As rising health plan premiums continue to outpace wages, the smaller bite out of the employee paycheck that the high-deductible plan offers is often the only option available to lower-income wage earners.
“The absolute dollar amounts coming out of their paychecks is very noticeable right now,” Edward Kaplan, a senior vice president for the benefits consulting Segal Group, told the New York Times.
This is the Vegas-aspect of high deductible health plans: as long as a person stays healthy, the high deductibles won’t hurt budget. This gamble makes the HDHPs very popular among younger people. Working twenty-somethings are less likely to incur high medical bills, so they prefer the lower monthly premiums. Benefitfocus, a benefits technology firm, estimates that when given a choice about 44 percent of millennials working for large employers are enrolling in HDHPs, compared with 36 percent of baby boomers.
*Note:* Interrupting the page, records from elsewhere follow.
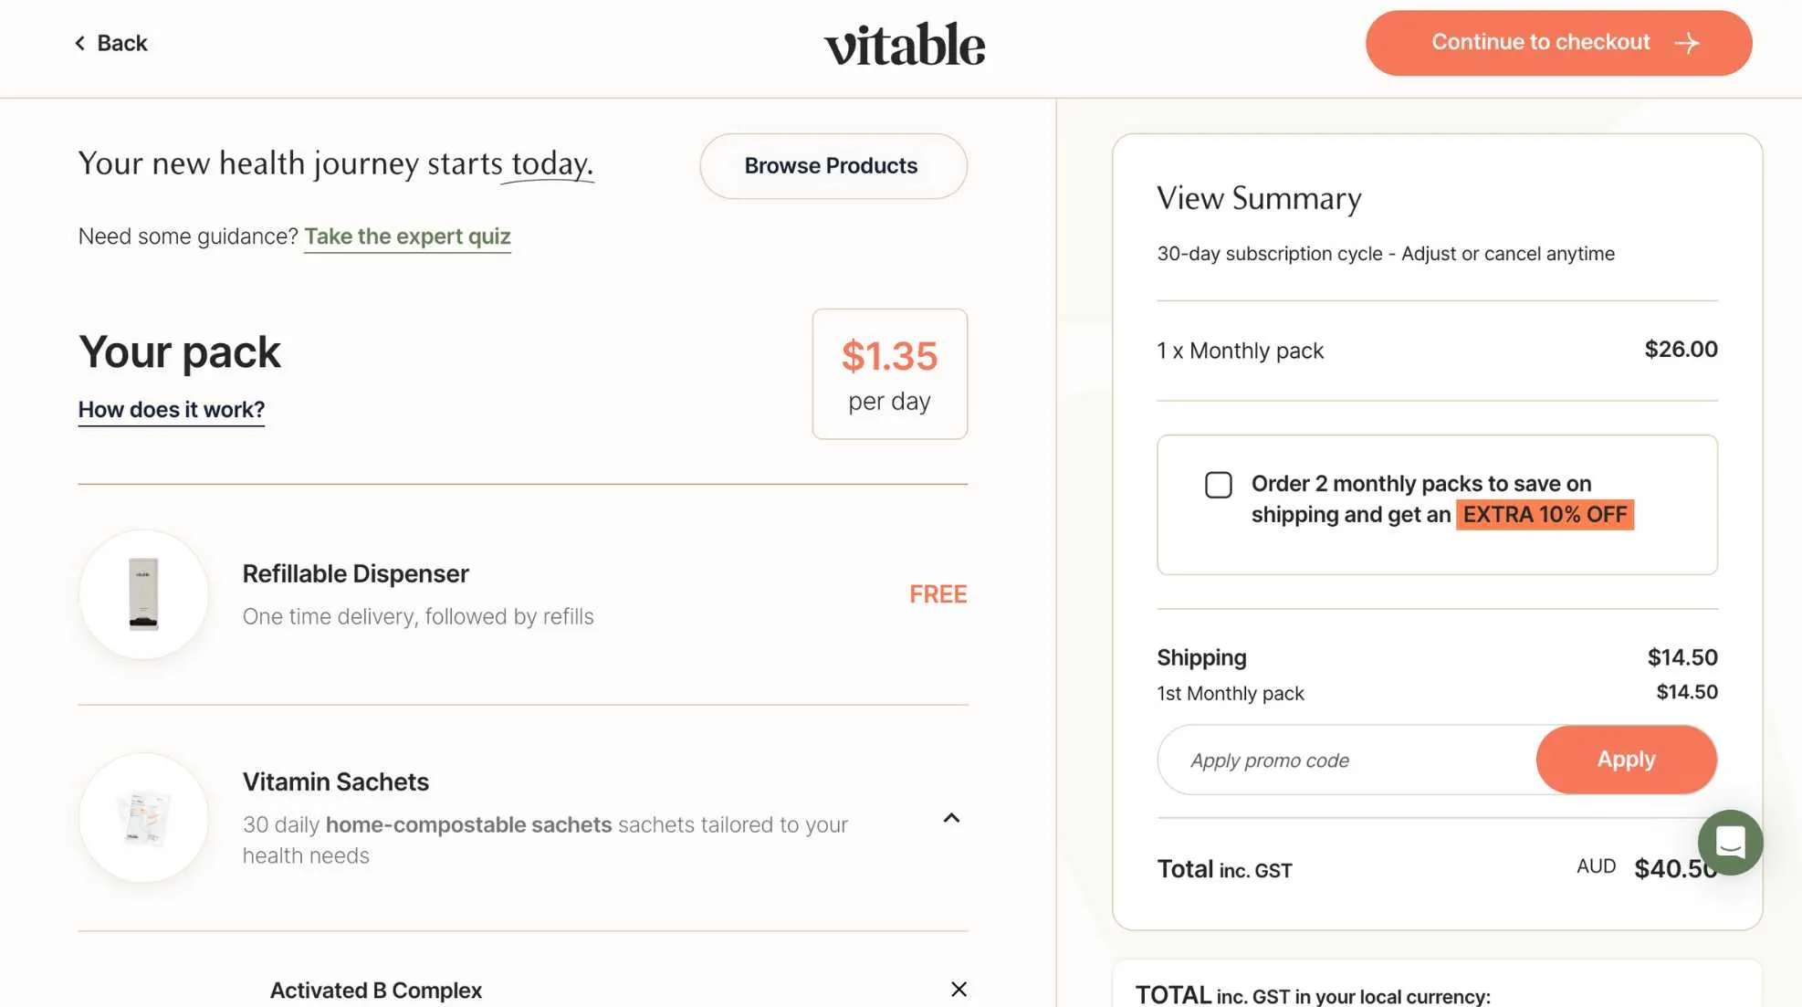This screenshot has width=1802, height=1007.
Task: Remove Activated B Complex with X icon
Action: 959,989
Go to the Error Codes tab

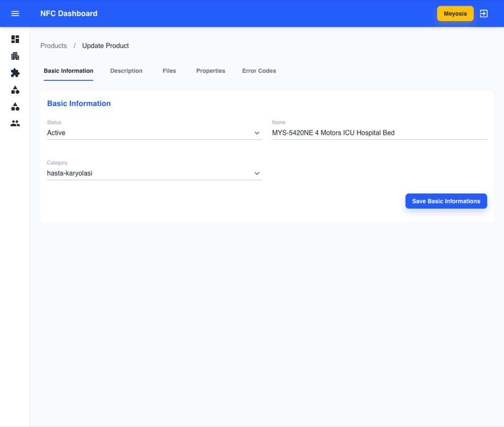click(x=259, y=71)
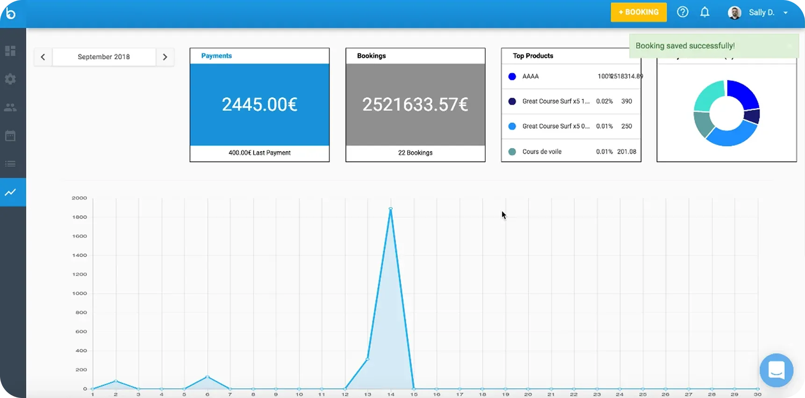Advance to next month with right chevron
This screenshot has height=398, width=805.
(165, 57)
Even more disturbing is that nearly seven years post-ACA, there is strong evidence that people have trouble understanding the subtleties of any health plan. People are likening the process of open enrollment and picking a plan to the pleasures of a root canal, Shan Fowler, an executive at Benefitfocus, told The Times. “The understanding of a PPO versus high deductible is not good at all.”
In other words, there is not enough number crunching being done by the potential plan subscriber. Health plan policy experts are concerned that these plans benefit some people more than others. For example, a person with chronic health conditions who may be older or not have the financial resources to pay for their care could end up paying far more for a plan with a lower deductible and higher premiums, when a high deductible plan makes better long-term sense. While expecting the general public to spend the time analyzing the plans from both a long-term and short-term cost standpoint is probably unreasonable, it is nonetheless required.
Therefore, selecting the right health plan for an individual or family should be viewed as financial planning as much as health care. Selecting the less expensive monthly plan serves little purpose if a large deductible becomes a wall to a person seeking medical attention. Conversely, a healthy person selecting an expensive PPO policy to gain more care flexibility may just be a waste of money when a HDHP may have been the more prudent investment.
Ultimately, however, long-term financial planning is a luxury for many people. The older, chronically ill patient referenced above may choose the low-deductible plan because they can better afford monthly premiums than a lump sum deductible payment. If only the potential patients would be given more information about the long-term dollars and sense of what plan is best for them, their personal savings could be substantial and they may have no barriers to seeking the proper health care.